The merger was approved on a vote of the shareholders. Then, Merrill gave final approval to employee bonuses, but withdrew the proposal for the five senior executives.

The complaint claims that the proxy statements furnished to voting shareholders were false and misleading regarding the Merrill bonuses in three respects:

1) The statements constituted a representation by BA that under the merger agreement Merrill was only permitted to make required payments to employees such as salary and benefits, not discretionary bonuses;

2) The statements created the impression Bank of America had not given written consent to the payment of discretionary bonuses; and

3) The $5.8 billion in discretionary bonuses constituted nearly 12% of the $50 billion that Bank of America agreed to pay for the acquisition, nearly 30% of Merrill’s stockholders equity and over 8% of the broker’s total cash and cash equivalents.

The complaint alleges violations of Section 14(a) and Rule 14a-9. The case is based on an investigation coordinated with the U.S. Attorney’s Office, the FBI and the Office of the Special Inspector General for the Troubled Asset Relief Program.

To settle the action, Bank of America consented to the entry of a permanent injunction prohibiting future violations of Section 14(a) and Rule 14a-9. The firm also agreed to pay a civil penalty, the amount of which is not disclosed in the SEC’s releases. See Lit. Rel. 21164 (Aug. 3, 2009). Bloomberg reports that the fine is $33 million. Apparently BA and Merrill got the publicity anyway.

The SEC continued to emphasize FCPA enforcement. On Friday, the Commission filed a settled case against Nature’s Sunshine Products, Inc and its CEO, Douglas Faggioli and CFO, Craig D. Huff. SEC v. Nature’s Sunshine Products, Inc., Case No. 09CV672 (D. Utah Filed Jul. 31, 2009).

The Nature’s Sunshine complaint is based on payments made in 2000 and 2001 by the Brazilian subsidiary of the company to local regulators. The payments were made to circumvent restrictions from then newly enacted regulations in Brazil which reclassified certain vitamins, herbal products and nutritional supplements as medicines. The company was unable to register some of its products for import following the implementation of the new regulations. In an effort to circumvent those requirements and sell those products in Brazil, which was the biggest foreign market for the company, cash payments were made to customs officials. The payments were intended to get the products into the country. The payments were not properly recorded in the books and records of the company.

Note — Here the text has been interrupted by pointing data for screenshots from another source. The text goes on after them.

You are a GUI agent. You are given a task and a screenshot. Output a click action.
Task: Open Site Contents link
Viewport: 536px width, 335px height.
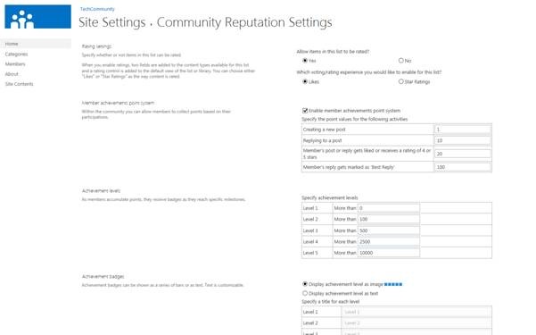click(x=19, y=84)
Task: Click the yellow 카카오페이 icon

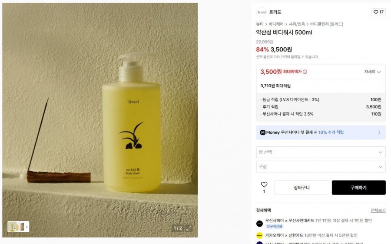Action: pos(260,235)
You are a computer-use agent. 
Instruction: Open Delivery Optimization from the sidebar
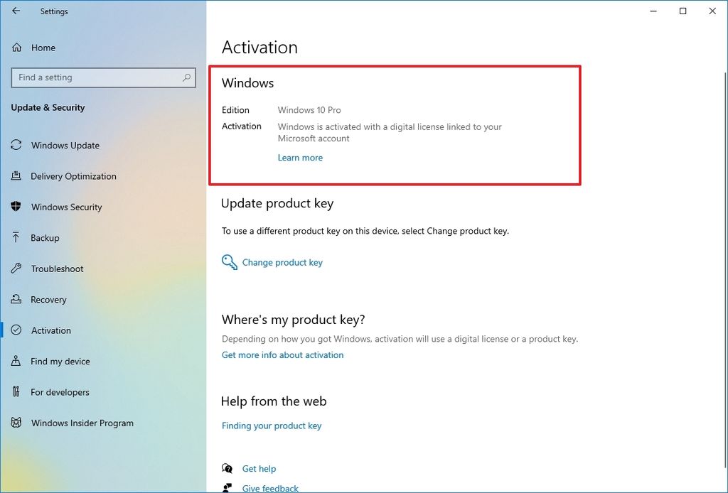click(16, 176)
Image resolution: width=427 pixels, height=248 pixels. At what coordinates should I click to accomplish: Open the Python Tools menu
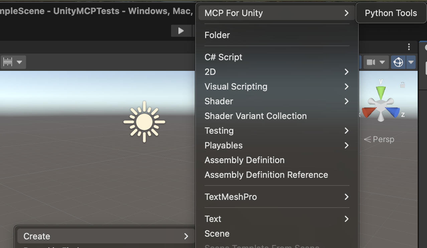click(391, 13)
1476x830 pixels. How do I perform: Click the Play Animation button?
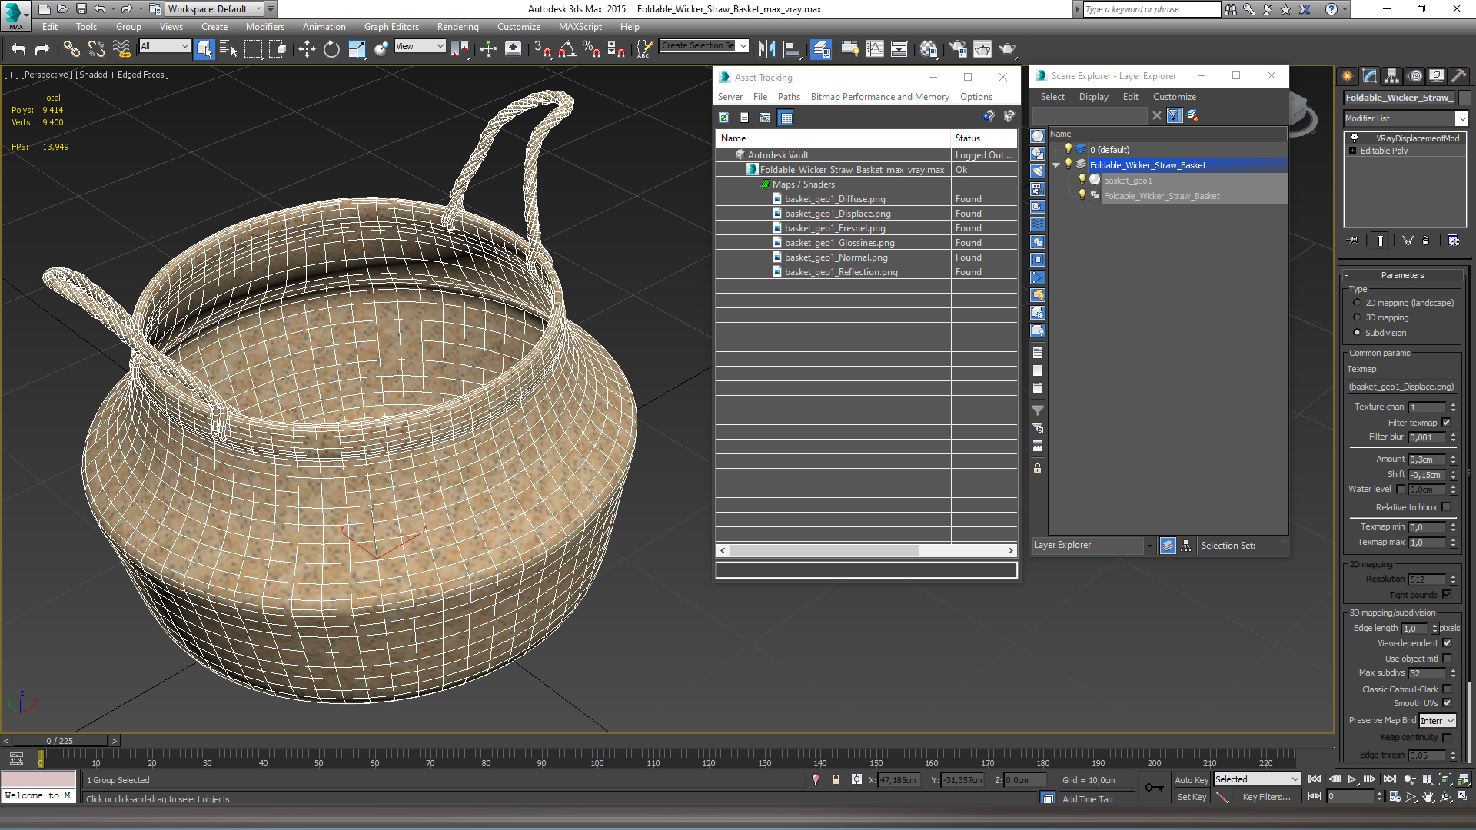click(1352, 779)
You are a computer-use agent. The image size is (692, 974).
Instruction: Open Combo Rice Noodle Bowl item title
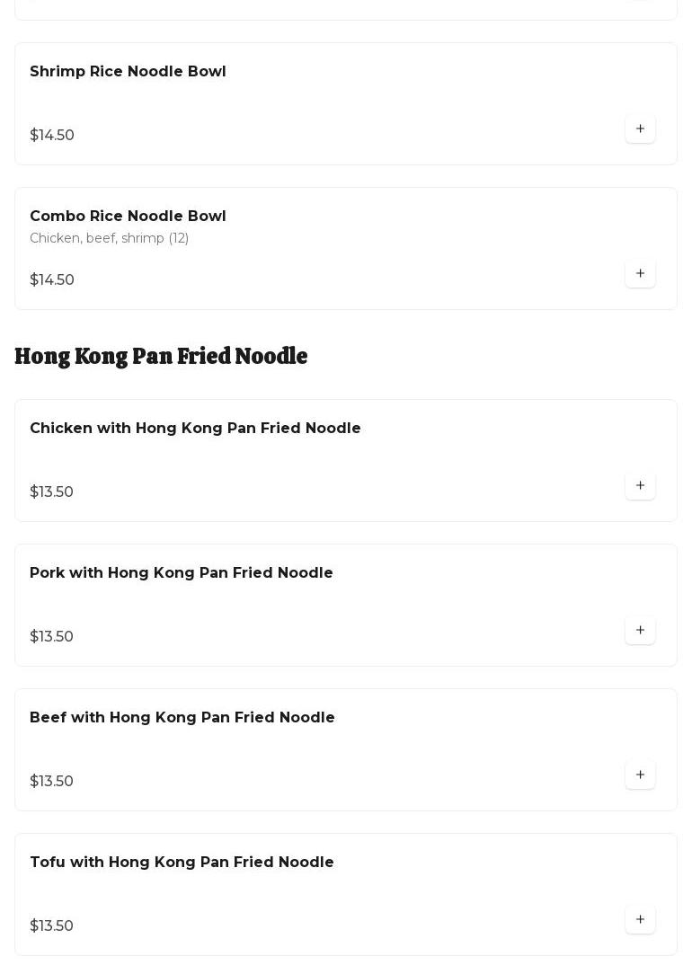click(x=128, y=217)
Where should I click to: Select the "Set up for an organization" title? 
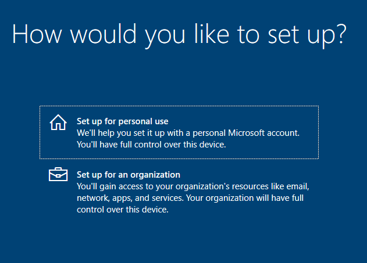(x=129, y=175)
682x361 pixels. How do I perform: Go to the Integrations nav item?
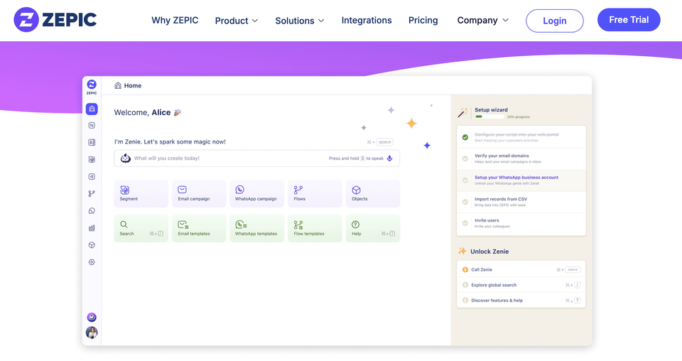pos(367,21)
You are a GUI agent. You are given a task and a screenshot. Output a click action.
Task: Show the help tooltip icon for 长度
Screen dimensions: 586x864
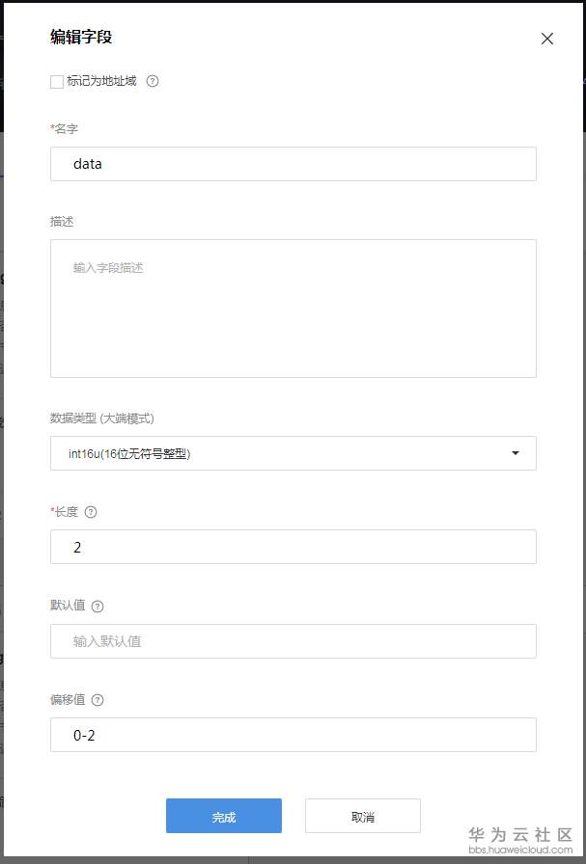(x=91, y=512)
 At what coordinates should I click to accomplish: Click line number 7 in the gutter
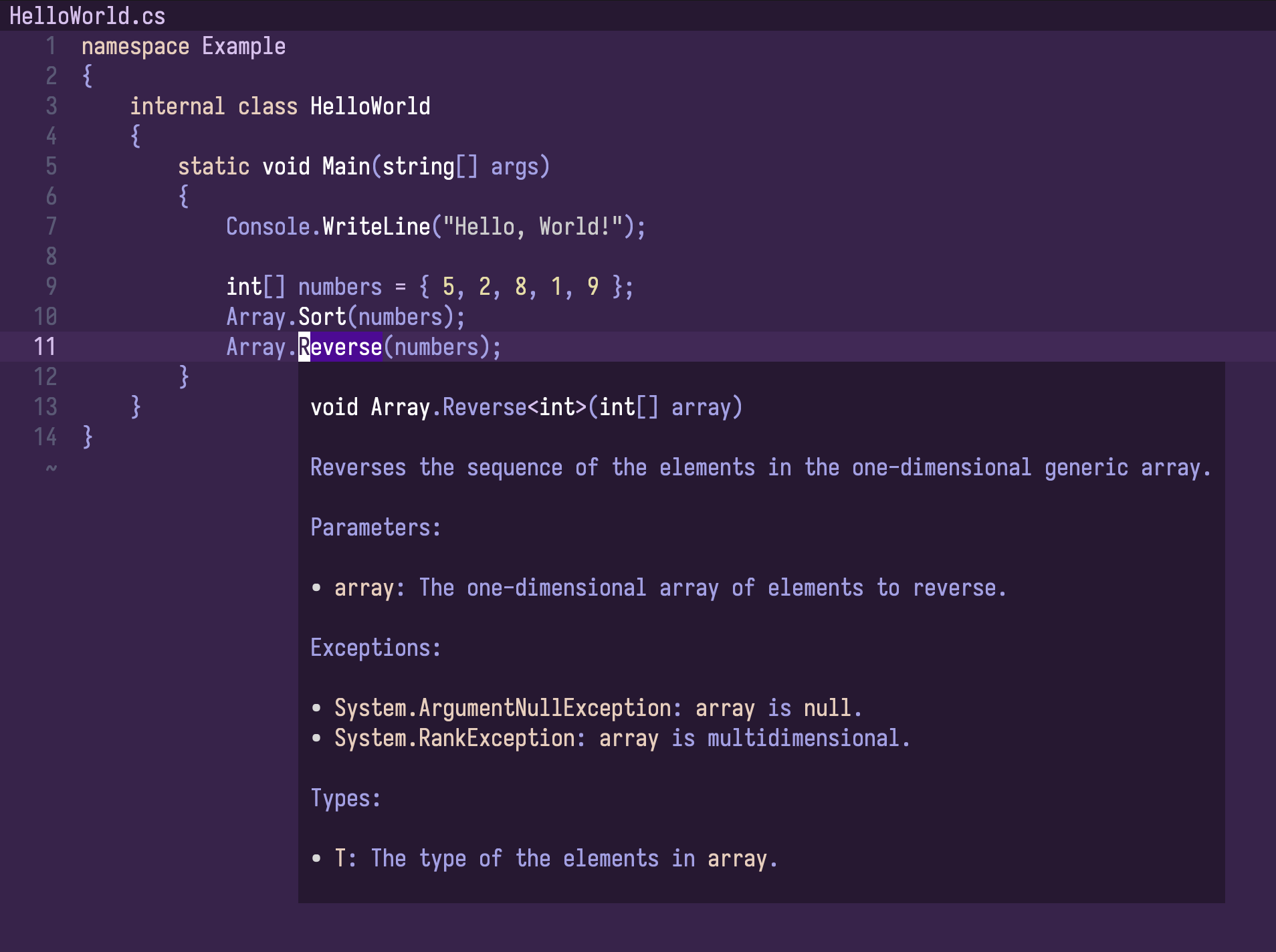pyautogui.click(x=51, y=226)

To resolve the case, the three defendants consented to the entry of permanent injunctions prohibiting future violations of the antifraud and books and records and internal control provisions of the federal securities laws. In addition, the company agreed to pay a civil penalty of $600,000 while Messrs Faggioli and Huff each agreed to pay a civil penalty of $25,000. See also Lit. Rel. No. 21162 (Jul. 31, 2009). http://www.sec.gov/litigation/litreleases/2009/lr21162.htm

Nature’s Sunshine is just one in a series of FCPA cases brought recently by the SEC. Frequently those cases are brought in conjunction with the Department of Justice and are based on self-reporting. The continuing focus in this area should serve as a reminder to all issuers to carefully review their compliance procedures in this critical area.